Action item :: Filtering the records below, copy only those lines that include the word "pencil".

Stored data ::

☆ ☆ ☆ ☆ ☆ ☆ ☆

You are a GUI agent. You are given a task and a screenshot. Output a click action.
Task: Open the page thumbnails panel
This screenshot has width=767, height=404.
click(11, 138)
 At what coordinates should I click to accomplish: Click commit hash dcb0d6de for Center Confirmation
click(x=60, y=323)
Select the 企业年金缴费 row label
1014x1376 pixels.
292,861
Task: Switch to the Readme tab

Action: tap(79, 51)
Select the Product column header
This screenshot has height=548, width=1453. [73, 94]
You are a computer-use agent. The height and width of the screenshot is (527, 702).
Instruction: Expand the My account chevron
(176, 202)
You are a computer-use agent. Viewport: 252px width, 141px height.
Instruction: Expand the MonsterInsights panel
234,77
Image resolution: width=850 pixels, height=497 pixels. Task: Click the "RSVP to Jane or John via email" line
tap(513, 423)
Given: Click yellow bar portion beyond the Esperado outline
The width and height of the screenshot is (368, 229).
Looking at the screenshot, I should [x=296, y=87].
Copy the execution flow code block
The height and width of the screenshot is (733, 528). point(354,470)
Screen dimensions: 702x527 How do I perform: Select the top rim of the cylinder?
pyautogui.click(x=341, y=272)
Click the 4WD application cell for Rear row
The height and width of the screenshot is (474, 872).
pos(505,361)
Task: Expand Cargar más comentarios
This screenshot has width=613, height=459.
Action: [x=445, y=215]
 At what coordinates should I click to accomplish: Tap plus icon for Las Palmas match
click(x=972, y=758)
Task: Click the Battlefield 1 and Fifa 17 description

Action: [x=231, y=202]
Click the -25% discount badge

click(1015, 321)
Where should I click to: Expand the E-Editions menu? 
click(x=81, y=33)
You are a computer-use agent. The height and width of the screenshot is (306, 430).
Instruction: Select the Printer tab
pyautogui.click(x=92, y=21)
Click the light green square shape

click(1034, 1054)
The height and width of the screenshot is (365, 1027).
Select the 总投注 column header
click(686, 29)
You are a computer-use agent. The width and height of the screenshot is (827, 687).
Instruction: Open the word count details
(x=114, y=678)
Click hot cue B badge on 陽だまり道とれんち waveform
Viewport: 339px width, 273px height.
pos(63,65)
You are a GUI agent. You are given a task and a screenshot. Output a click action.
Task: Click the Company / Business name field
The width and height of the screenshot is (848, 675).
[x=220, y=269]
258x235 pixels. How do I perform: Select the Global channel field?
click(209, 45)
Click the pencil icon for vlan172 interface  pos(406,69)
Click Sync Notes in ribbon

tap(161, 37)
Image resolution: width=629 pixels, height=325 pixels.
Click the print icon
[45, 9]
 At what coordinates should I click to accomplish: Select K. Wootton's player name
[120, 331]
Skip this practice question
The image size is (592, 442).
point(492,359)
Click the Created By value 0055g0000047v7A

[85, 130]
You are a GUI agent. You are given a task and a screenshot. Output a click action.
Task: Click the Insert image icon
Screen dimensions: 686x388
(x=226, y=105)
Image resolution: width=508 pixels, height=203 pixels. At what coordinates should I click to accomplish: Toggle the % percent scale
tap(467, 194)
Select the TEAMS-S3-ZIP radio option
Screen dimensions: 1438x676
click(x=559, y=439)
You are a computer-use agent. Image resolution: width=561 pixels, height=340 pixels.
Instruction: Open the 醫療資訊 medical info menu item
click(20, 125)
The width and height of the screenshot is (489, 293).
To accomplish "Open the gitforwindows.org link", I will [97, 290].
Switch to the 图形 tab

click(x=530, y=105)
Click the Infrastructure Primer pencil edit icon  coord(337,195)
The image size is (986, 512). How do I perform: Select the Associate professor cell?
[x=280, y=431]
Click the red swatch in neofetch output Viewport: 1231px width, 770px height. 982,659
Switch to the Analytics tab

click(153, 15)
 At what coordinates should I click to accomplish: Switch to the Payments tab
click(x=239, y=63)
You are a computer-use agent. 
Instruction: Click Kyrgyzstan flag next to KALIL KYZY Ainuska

☆ ☆ ☆ ☆ ☆ ☆ ☆

Completed task ::
Click the pencil icon for vlan172 interface  pos(406,69)
Click the Infrastructure Primer pencil edit icon  coord(337,195)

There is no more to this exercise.